- Task -
Every record below should be printed again exactly, with its pictures removed.

- Material provided -

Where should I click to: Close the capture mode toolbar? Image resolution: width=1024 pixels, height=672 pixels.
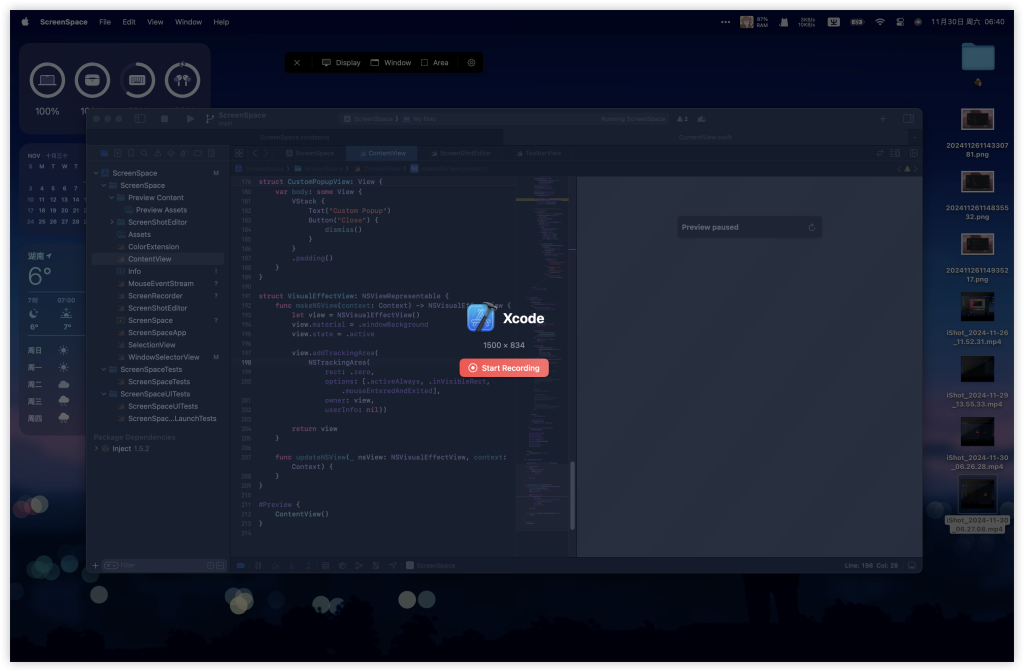pyautogui.click(x=296, y=62)
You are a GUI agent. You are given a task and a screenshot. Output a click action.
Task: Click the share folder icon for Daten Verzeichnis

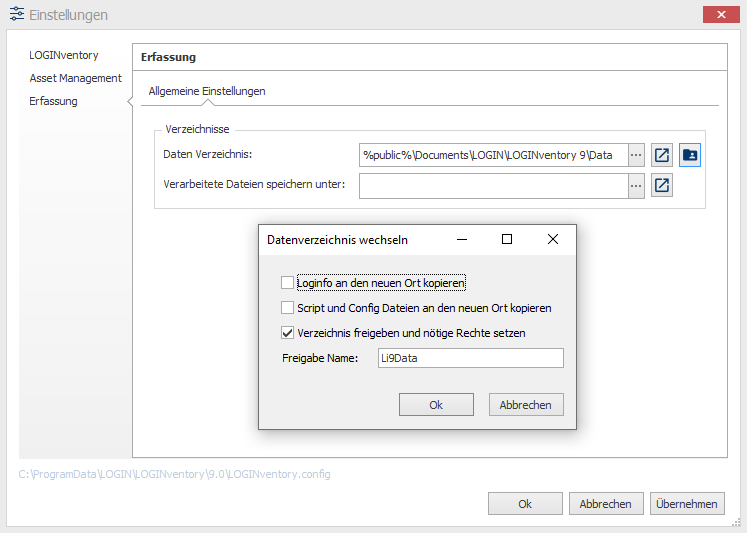690,155
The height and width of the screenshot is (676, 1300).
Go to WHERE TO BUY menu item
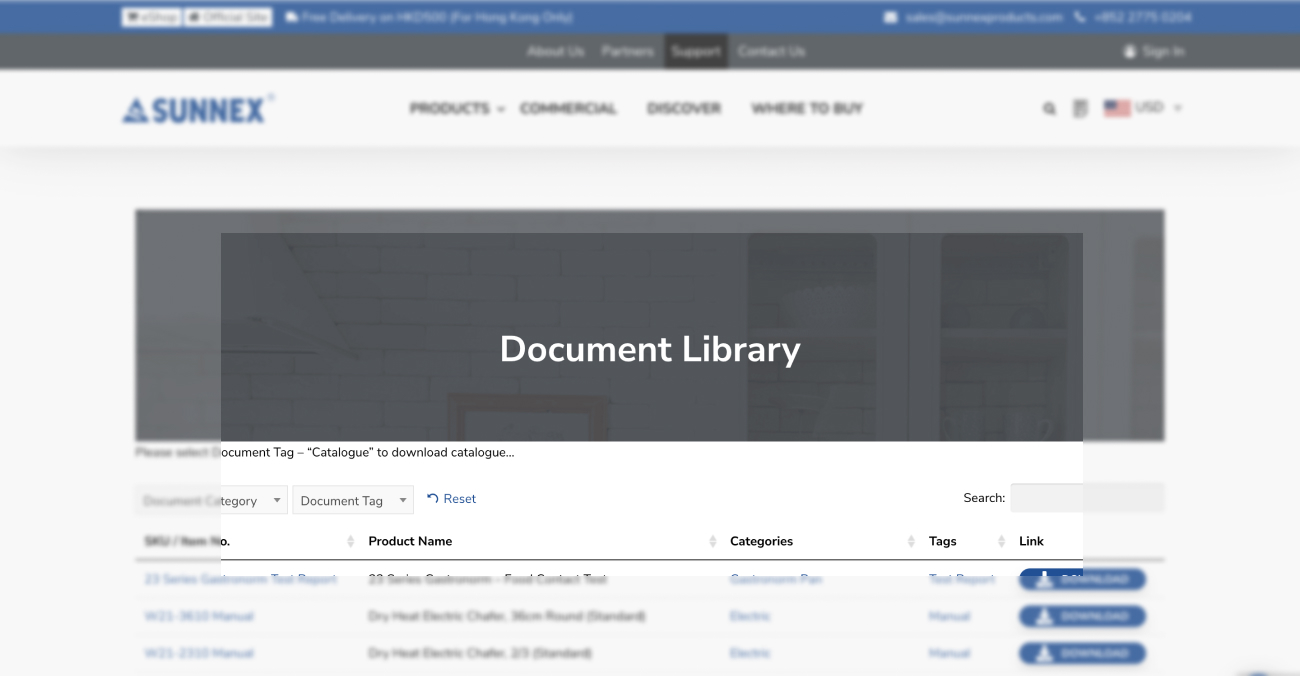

- Response area -
Where should I click to: Close the capture mode toolbar? Image resolution: width=1024 pixels, height=672 pixels.
pyautogui.click(x=296, y=62)
You are a GUI agent. You are given a task and a screenshot. Output a click action.
Task: Click the share folder icon for Daten Verzeichnis

690,155
The height and width of the screenshot is (676, 1300).
Go to WHERE TO BUY menu item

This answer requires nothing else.